All I know is this should be a cautionary tale for those of us thesis-writers who wait to the last minute to submit and forget to budget time for unexpected challenges such as formatting issues.
Luckily, McGill students do not have to use form-like style sheets anymore for the electronic submission of our theses. This should make our lives easier. I tried using a style sheet for a little while a few weeks ago and gave up when a figure suddenly showed up in my table of contents.
After several Youtube views and forum searches, here are my top three tips for formatting issues I ran into.
The table of contents
Have something showing up in your table of contents that doesn’t belong there?
- Select the section in the text that is showing up in your table of contents
- References > (left hand side) Add text > “do not show in table of contents” (thank you, captain obvious)
The bibliography
Your EndNote bibliography is centered and you can’t figure out why?

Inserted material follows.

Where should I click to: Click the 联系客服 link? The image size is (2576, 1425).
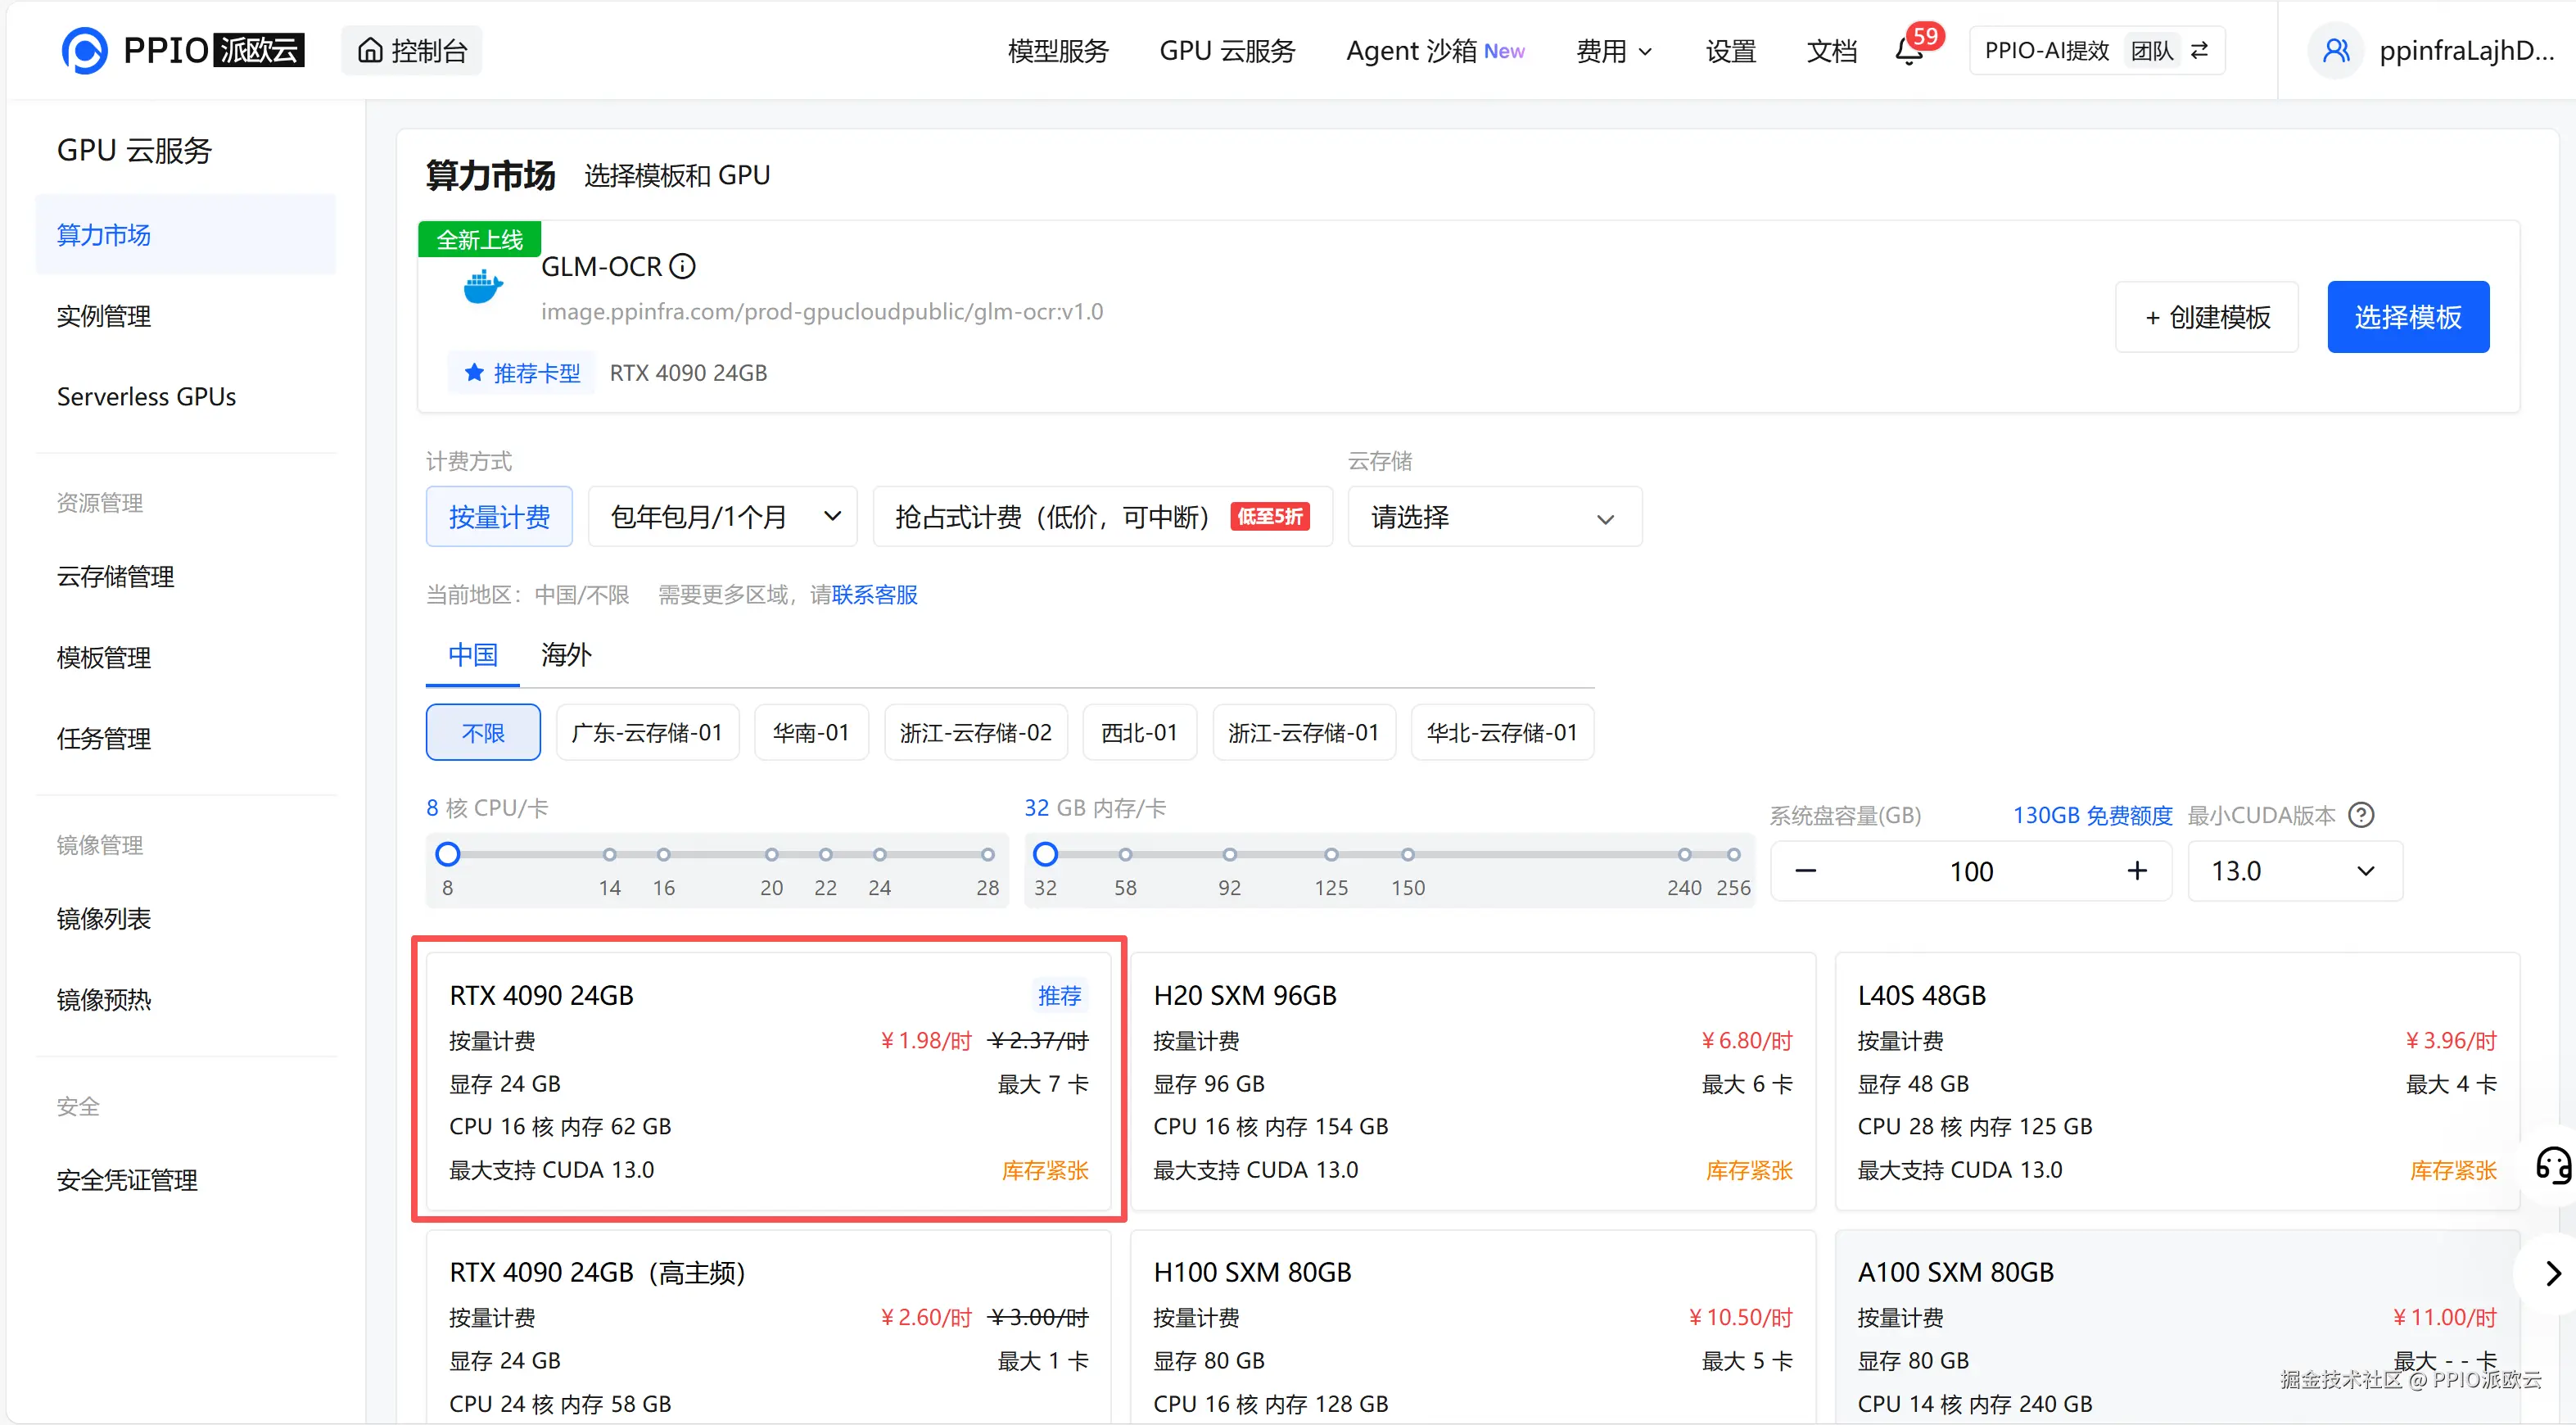pos(875,595)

- Select your bibliography
- Right click > Styles > Apply Styles > Endnote Bibilography > Modify
- Click “left” alignment > Apply > OK
Page orientation
Have some big tables that won’t all fit in a portrait-style page? Want to turn only certain pages into landscape orientation?
- Click your cursor where you want to insert text.
- Insert > Page Break
- Insert > (another) Page Break
- Click your cursor after the first Page Break (sometimes it’s easiest to see where that is when you hit the “show/hide” button (Home > “¶”)
- Page Layout > Open Page Setup Window > click on “landscape” orientation” > Apply to “this section” > OK
Good luck to all of your writing your thesis right now. We’re all in this together!
Absolutely LOVE the pictures in this article! And so true about the formatting.